_Instructions_
1) Copy the announcement of CCRC's first Fellow word for word, from "I am delighted" up to and including "New Haven jail.".
2) Write a continuation of the announcement of CCRC's first Fellow, starting after its last sentence.

_Supplied text_

I am delighted to announce that David Schlussel will join CCRC as its first Fellow at the end of this month. Most recently, David served as a law clerk for the Honorable David O. Carter on the U.S. District Court for the Central District of California. While attending law school at Berkeley, David represented clients in juvenile delinquency, school discipline, and clean slate proceedings as a clinical student for the East Bay Community Law Center. He also interned at public defender offices, taught outreach courses in Juvenile Hall, and wrote a law review note on marijuana, race, and collateral consequences. David has been interested in inequities in the criminal justice system since college, when he volunteered as a GED tutor at the New Haven jail.

_Records shown_
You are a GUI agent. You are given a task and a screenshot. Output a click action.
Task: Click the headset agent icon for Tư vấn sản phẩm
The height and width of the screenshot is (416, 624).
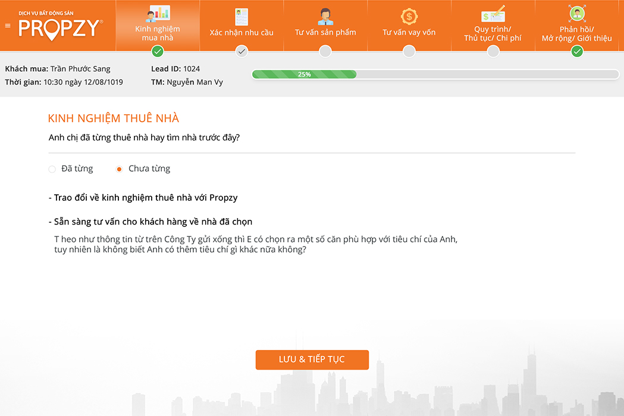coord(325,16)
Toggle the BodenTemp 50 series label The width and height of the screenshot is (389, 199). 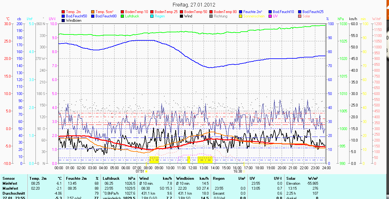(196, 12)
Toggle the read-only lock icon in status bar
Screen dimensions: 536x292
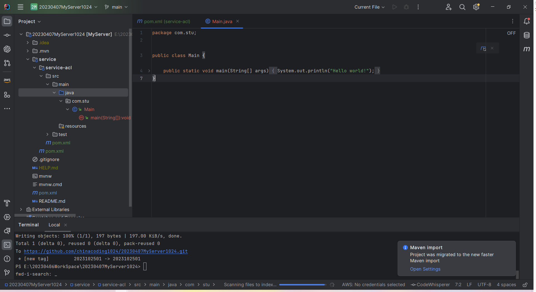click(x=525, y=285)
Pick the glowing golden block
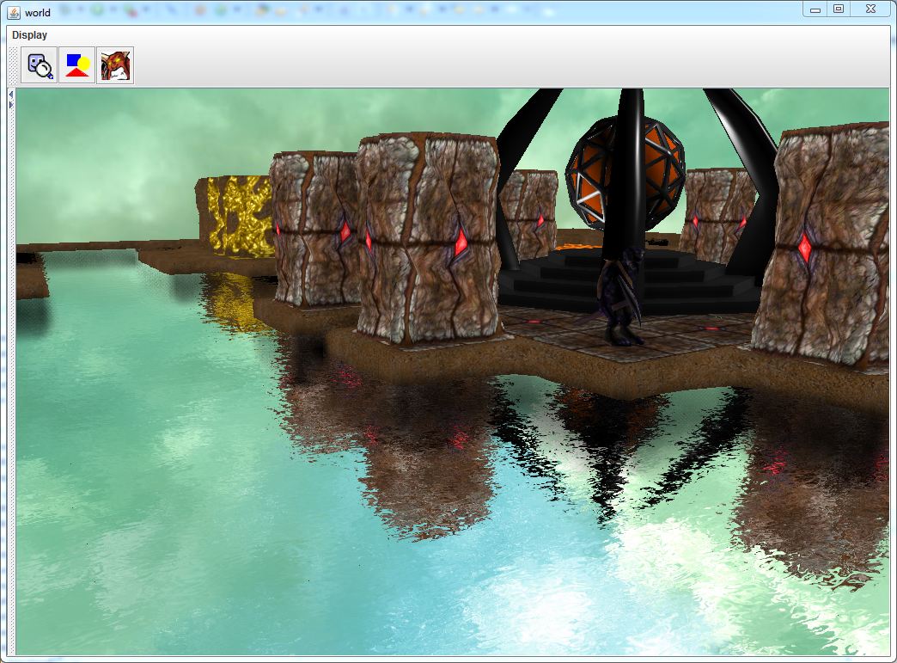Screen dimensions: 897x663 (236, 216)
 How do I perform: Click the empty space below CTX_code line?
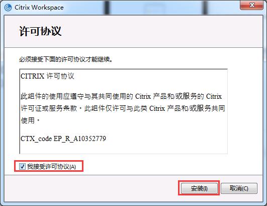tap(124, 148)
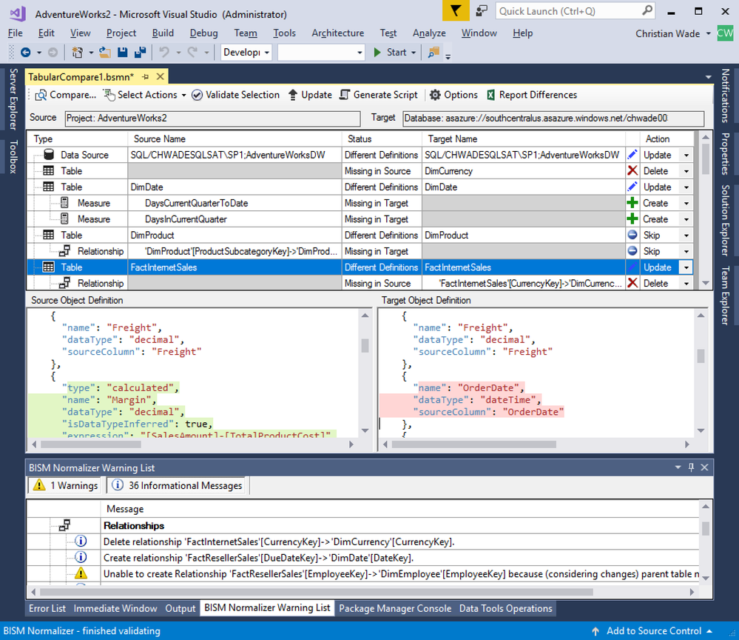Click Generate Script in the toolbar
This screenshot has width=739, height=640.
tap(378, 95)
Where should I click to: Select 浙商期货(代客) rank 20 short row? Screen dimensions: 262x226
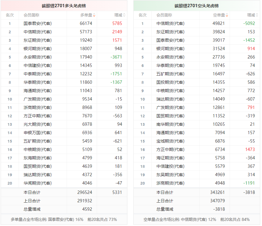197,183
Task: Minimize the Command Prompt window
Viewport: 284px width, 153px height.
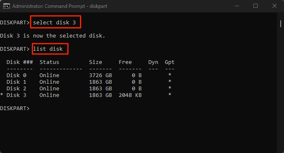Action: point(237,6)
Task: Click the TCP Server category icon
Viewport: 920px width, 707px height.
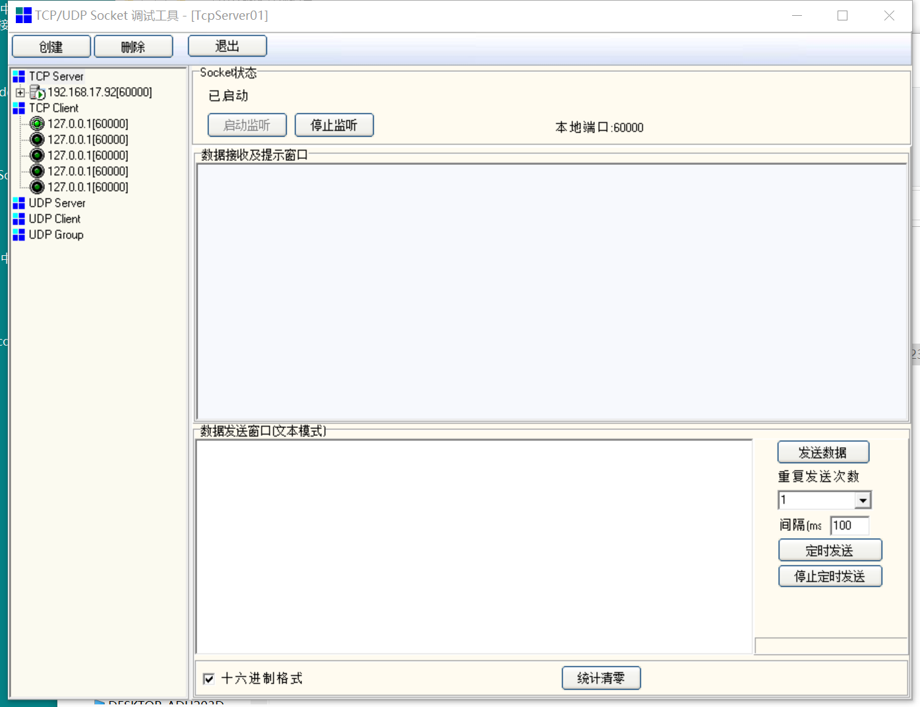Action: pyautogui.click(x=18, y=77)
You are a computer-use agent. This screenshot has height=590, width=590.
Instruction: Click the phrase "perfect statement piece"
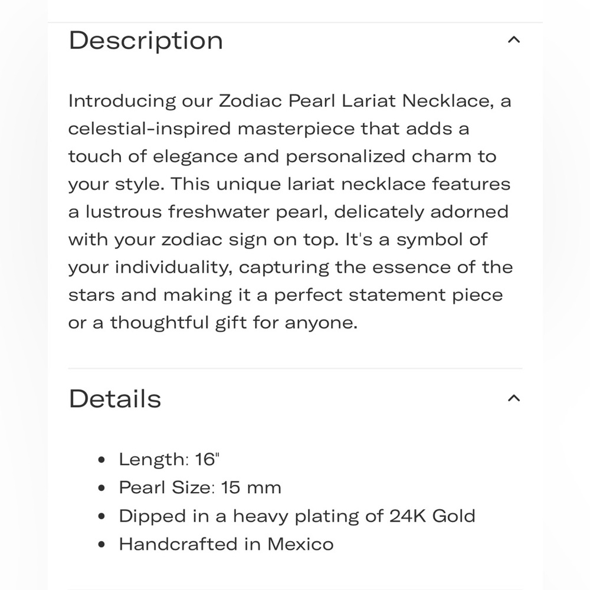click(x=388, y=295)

==

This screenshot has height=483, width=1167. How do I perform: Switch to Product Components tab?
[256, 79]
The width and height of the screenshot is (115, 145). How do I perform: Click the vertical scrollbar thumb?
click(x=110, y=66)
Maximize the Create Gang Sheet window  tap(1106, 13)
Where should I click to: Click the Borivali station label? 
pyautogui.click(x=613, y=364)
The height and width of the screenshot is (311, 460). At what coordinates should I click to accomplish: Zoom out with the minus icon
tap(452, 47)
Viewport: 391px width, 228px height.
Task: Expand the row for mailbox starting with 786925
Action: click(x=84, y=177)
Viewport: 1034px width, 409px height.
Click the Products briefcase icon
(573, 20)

_Answers below_
1)
I am delighted to announce that David Schlussel will join CCRC as its first Fellow at the end of this month. Most recently, David served as a law clerk for the Honorable David O. Carter on the U.S. District Court for the Central District of California. While attending law school at Berkeley, David represented clients in juvenile delinquency, school discipline, and clean slate proceedings as a clinical student for the East Bay Community Law Center. He also interned at public defender offices, taught outreach courses in Juvenile Hall, and wrote a law review note on marijuana, race, and collateral consequences. David has been interested in inequities in the criminal justice system since college, when he volunteered as a GED tutor at the New Haven jail.

2)
During his fellowship year, David will be maintaining CCRC resources, including the Restoration of Rights Project; reporting on new laws and developments in the courts; and drafting analytical pieces on significant scholarship and research relating to collateral consequences. One of his first assignments will be preparing a round-up of the “second chance” legislation enacted during 2018 – to date, more than 50 separate laws in thirty-two states. During his tenure, David hopes to participate in drafting an amicus brief, an opportunity that could come very soon with a major new challenge to Pennsylvania’s sex offender registration scheme pending in the Pennsylvania Supreme Court.
David’s piece on California’s new occupational licensing law that will post later today on the site is the first of what I expect will be many of his thought-provoking analyses of significant new “second chance” legislation.